The girl sold the jewelry - tens of thousands of dollars in jewelry passed from one generation of the family to the next - for pennies on the dollar, and she wound up in state prison.
Ralpho Township Patrolman Chris Grow, Sunbury Patrolman Travis Bremigen and Locust Township Patrolman Chris Snyder all stressed that addiction to heroin, pills and crystal meth is spreading throughout Northumberland and Columbia counties.
'In every household'
Grow began working in narcotics about three years ago. He often got tipped off to who was dealing pot locally. Those tips have changed. Now it's frequently about who's selling heroin.
"It's in every household. No one can tell me they don't know one person that they're related to or friends with" who are involved with drugs, Grow said. "It's everywhere."
A typical glassine packet of heroin, about 3/10 of a gram, was selling on the street for between $20 and $25 five years ago, Bremigen said. A bundle, 10 to 12 of the packets sold in bulk, had cost between $160 and $200. That same packet is now sold for $4 and the bundle for $40, he said.
"It's so readily available it's ridiculous," Bremigen said.

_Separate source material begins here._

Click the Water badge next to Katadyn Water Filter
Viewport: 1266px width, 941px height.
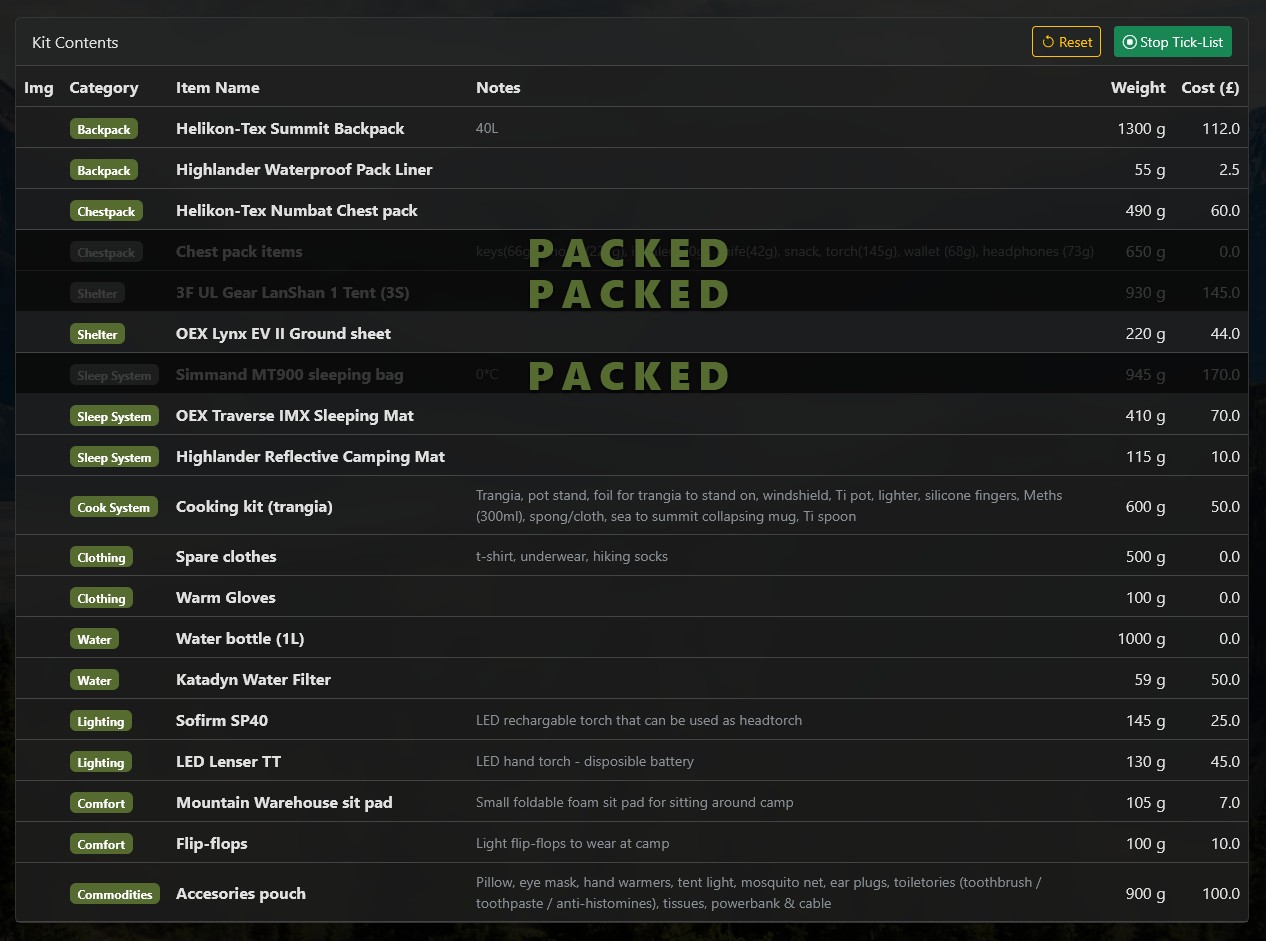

Perhaps more accessible is prescription narcotics, available free of charge in many medicine cabinets. Teenagers have taken a growing liking to pills, Bremigen said, which some crush and snort.
Snyder spoke of methamphetamine addiction, a problem exposed in Berwick, Catawissa and surrounding areas but hardly contained to Columbia County. Bremigen said an uptick in its use is expected locally.
"It's in our area and it's here to stay due to it being so cheap to make," Snyder said.
"A lot of labs pop up. A lot are from people who smell something funny and they alert us," he said of the strong chemical odor associated with cooking crystal meth.
Five ODs weekly
The three officers sought to inform the crowd on the drugs' physical and mental effects, what the drugs look like and how they're packaged, types of paraphernalia, associated slang terms and what signs to look for if someone is using or overdosed.
Photos taken by Grow of drugs repackaged for sale on the street were displayed on a projection screen. One photo showed an estimated 800 glassine packets of heroin, paraphernalia and $2,000 in cash. The bust was made locally in November. Had it not occurred, Grow estimated it would have been sold in as little as two days.
Prior to the meeting, Grow said on average there's five heroin overdoses reported weekly.
"The people that are using in these towns, they're local," Grow said. "The problem here is the people bringing it here."
He cited the arrest of Juan Carlos Alvarez, 28, of Hazleton, currently incarcerated in Lackawanna County Prison, who, at the time of his arrest in September, was charged with bringing at least $2 million of drugs into Pennsylvania since 2012.